EU considers binding methane emissions standards. The European Union is considering methane limits on natural gas that is consumed or imported into the bloc. As a result, it could negatively impact demand for gas from around the world, including the United States. 

Occidental: U.S. oil output has peaked. Occidental Petroleum (NYSE: OXY) CEO Vicki Hollub said that the U.S. won’t see production return to pre-pandemic levels. “It’s just going to be too difficult to replace the 2 million barrels a day of production that we’ve lost, and then to further grow beyond that,” Vicki Hollub said Wednesday at the Energy Intelligence Forum. 

ConocoPhillips looks to acquire Concho Resources. ConocoPhillips (NYSE: COP) is in talks to purchase Concho Resources (NYSE: CXO). Concho’s shares rose 15 percent on the news. If successful, the acquisition will be the second major M&A deal after Chevron’s (NYSE: CVX) purchase of Noble Energy.

Illinois greenlights DAPL expansion. Illinois regulators approved an expansion of the Dakota Access pipeline, even as the pipeline system faces legal hurdles to its continued operation. Energy Transfer (NYSE: ET) is aiming to expand the pipeline’s capacity to 1.1 mb/d.

Chevron and Exxon increase donations to Democrats.

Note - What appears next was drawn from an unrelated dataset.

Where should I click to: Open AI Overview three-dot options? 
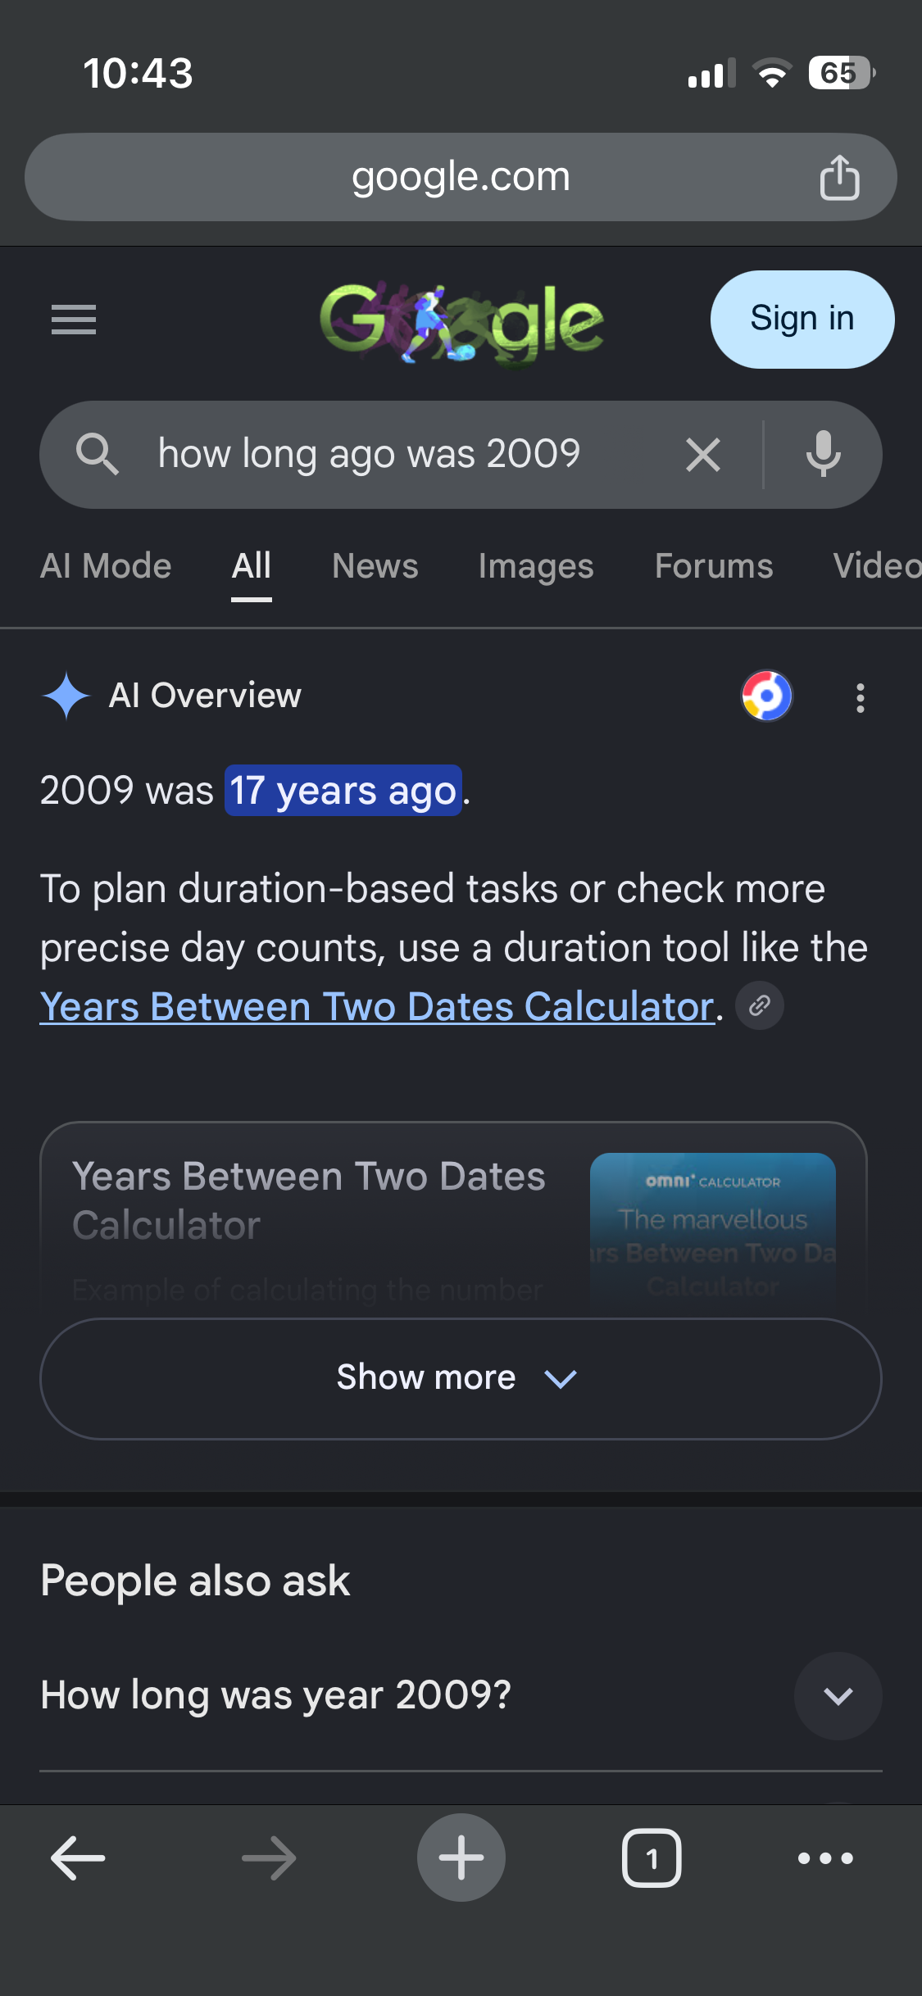coord(860,697)
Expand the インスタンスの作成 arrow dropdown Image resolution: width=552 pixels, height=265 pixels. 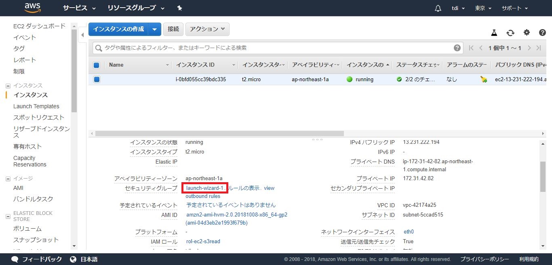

Chevron (NYSE: CVX) and ExxonMobil (NYSE: XOM) have increased political donations to Democrats this year, according to Reuters. With Democratic candidate Joe Biden leading in the polls, contentious issues over environmental regulations and fracking loom. 

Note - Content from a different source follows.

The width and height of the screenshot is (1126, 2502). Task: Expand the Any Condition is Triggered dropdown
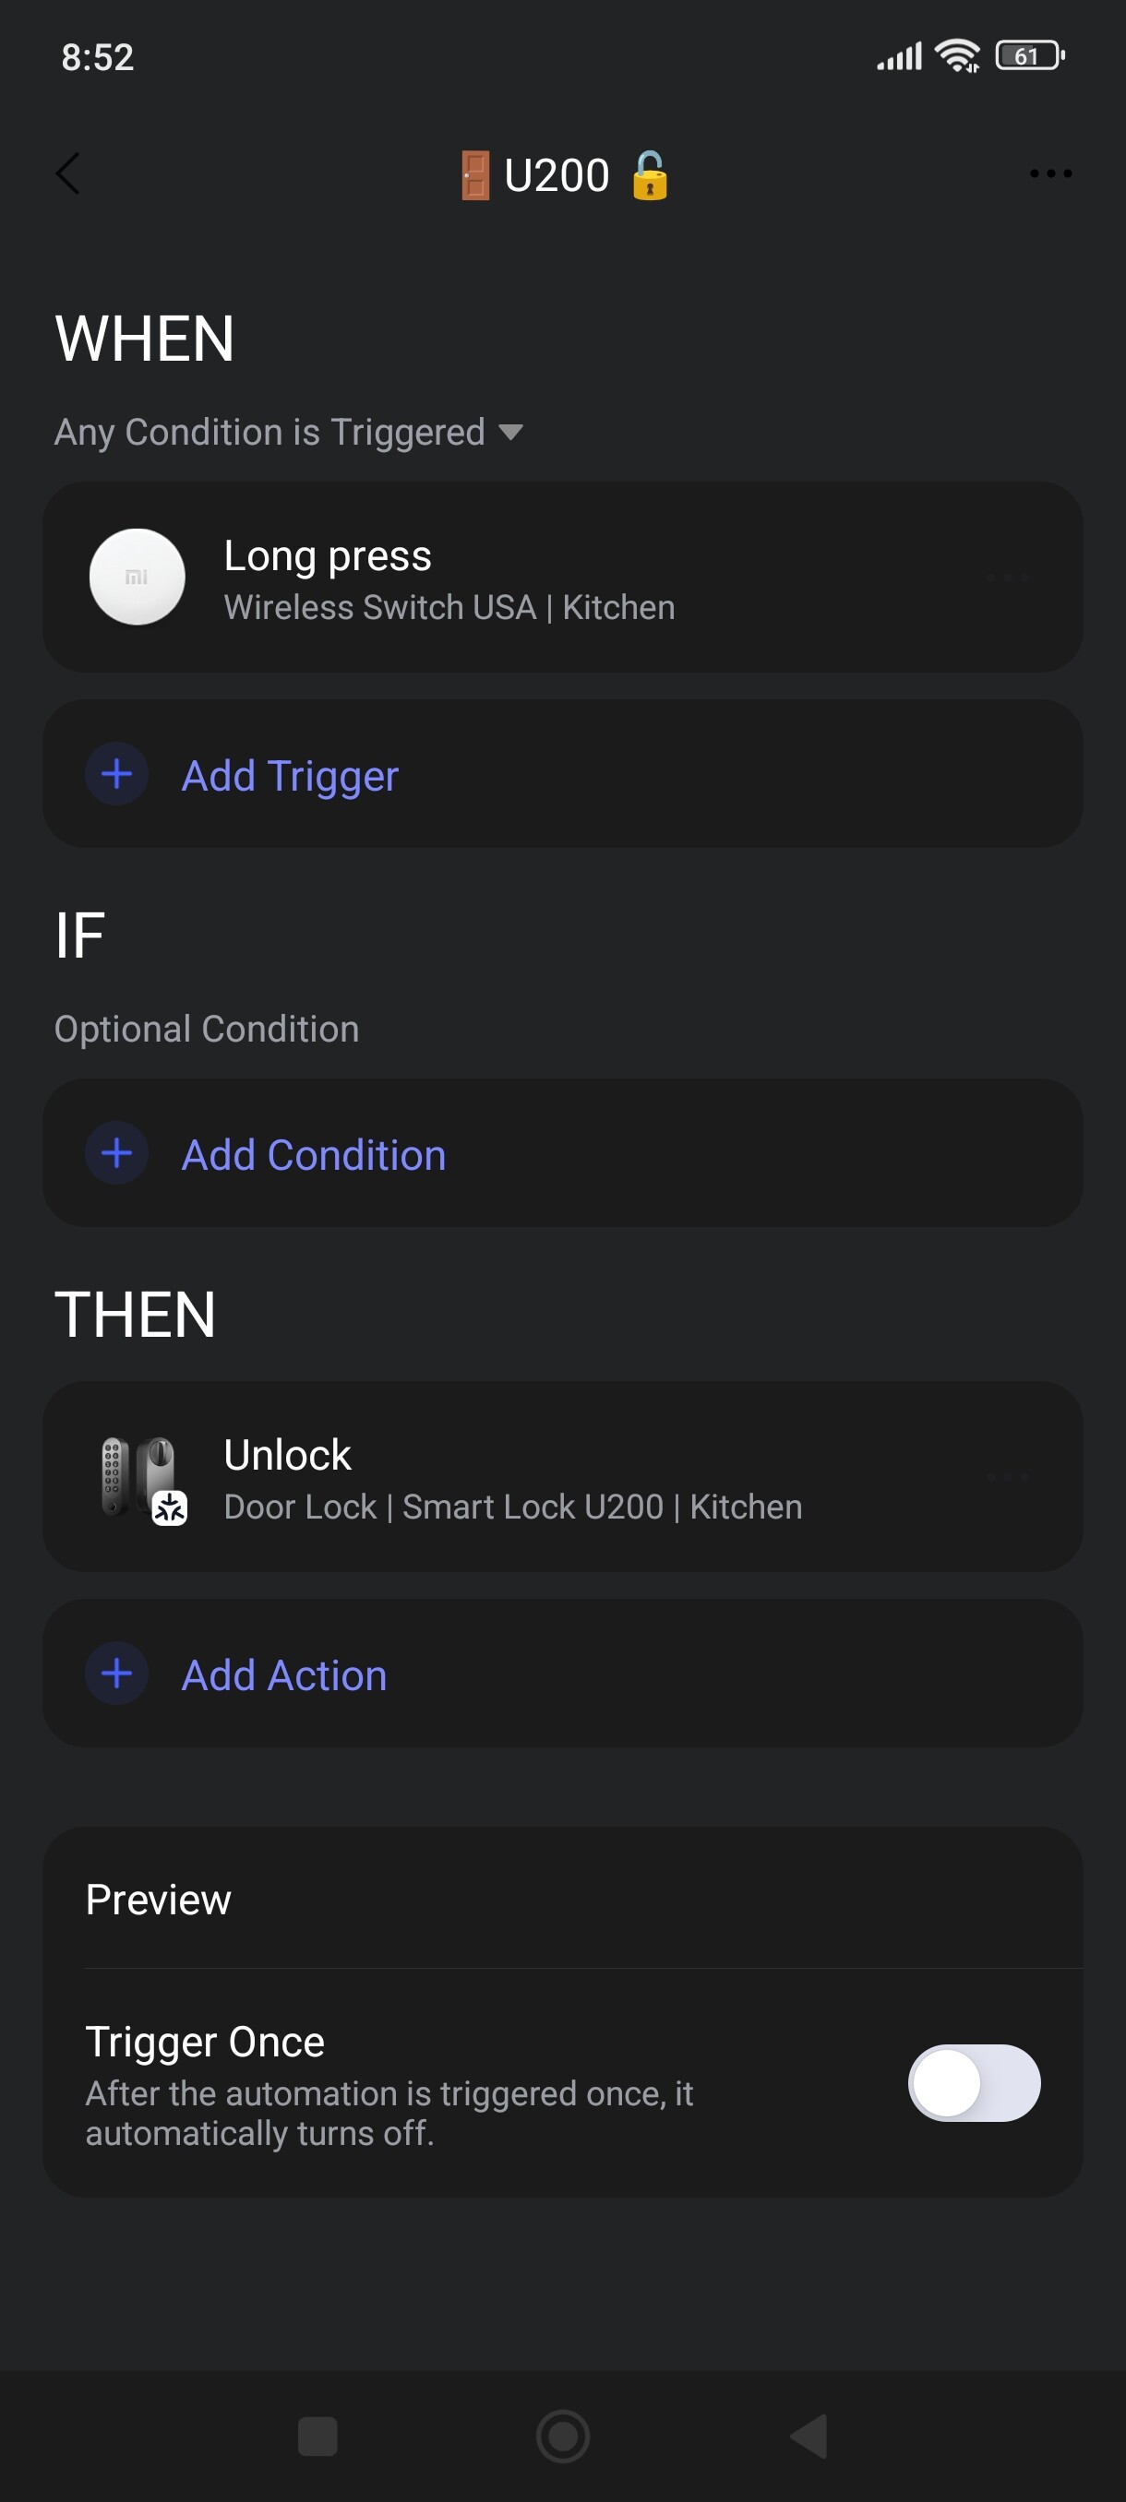[269, 432]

Russia may cut 2021 drilling. Russian oilfield service providers see drilling activity falling by as much as 20 percent next year. 

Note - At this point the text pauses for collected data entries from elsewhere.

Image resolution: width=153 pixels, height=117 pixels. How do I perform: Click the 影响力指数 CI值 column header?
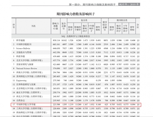click(x=56, y=26)
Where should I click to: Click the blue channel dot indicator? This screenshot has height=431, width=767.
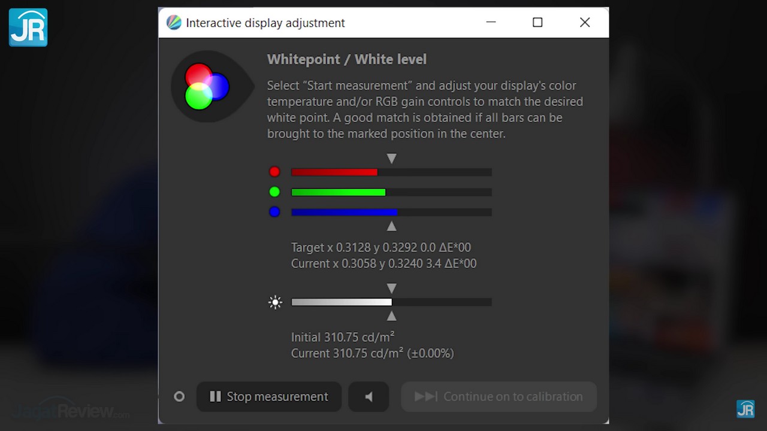click(274, 212)
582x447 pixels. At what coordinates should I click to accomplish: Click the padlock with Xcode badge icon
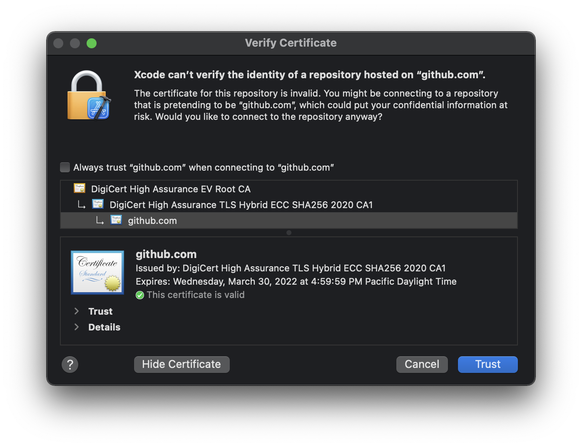(x=88, y=96)
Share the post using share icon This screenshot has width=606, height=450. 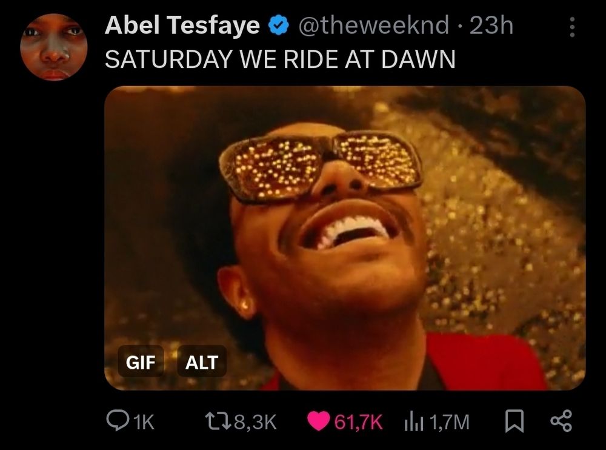point(561,421)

Survey: Investors want a greener industry. A Boston Consulting Group survey of energy investors finds that investors want oil and gas companies to cut their emissions. Simultaneously, investors are souring on the oil and gas sector. 80 percent of investors want companies to cut their emissions, and only one-quarter see oil and gas stocks playing a larger role in their investment portfolios going forward. 

New solar company launches IPO. Array Technologies (NASDAQ: ARRY) went public on Thursday, initially surging by more than 60 percent, but falling back close to its IPO price. Solar stocks have recently hit all-time highs ahead of the presidential election, riding a wave of bullish sentiment anticipating green stimulus.

New IMO regulations are seen as weak. A set of proposed regulations on maritime shipping would do very little in the coming decade to cut emissions. The rules offer minor tweaks, such as cutting engine idling and would not phase in until 2030.

CFTC to establish limits on positions. The Commodity Futures Trading Commission voted on Thursday to adopt position limits for the first time on 16 agricultural, metal, and energy commodities. The rule aims to prevent speculators from contributing to violent price swings that have little to do with underlying fundamentals.

Related: Democrats Want Permanent Ban On Offshore Oil Leasing

BP to cut 10,000 jobs. BP (NYSE: BP) is set to cut 10,000 jobs, only 2,500 of which will be voluntary.

Study: Airborne radioactivity downwind of fracking. Harvard scientists have detected heightened levels of radioactive particles downwind of fracking sites. The same radioactivity is not detected with conventional drilling because the radioactive source is found in rocks that are blasted apart from hydraulic fracturing. 

Hydrogen will provide a massive investment boom. Bank of America says we have reached the tipping point of harnessing this element effectively and economically and predicts the hydrogen marketplace to reach a staggering $11 trillion by 2050. It will also boost other renewables. Chief sustainability strategist at BNP Paribas Asset Management says that the development of green energy will create the biggest investment opportunities for renewables and not hydrogen infrastructure as we might be tempted to think.

Lost oil jobs not coming back. More than 100,000 oil and gas jobs in the U.S. were eliminated between March and August of this year, and 70 percent of those will not return, according to a new study by Deloitte.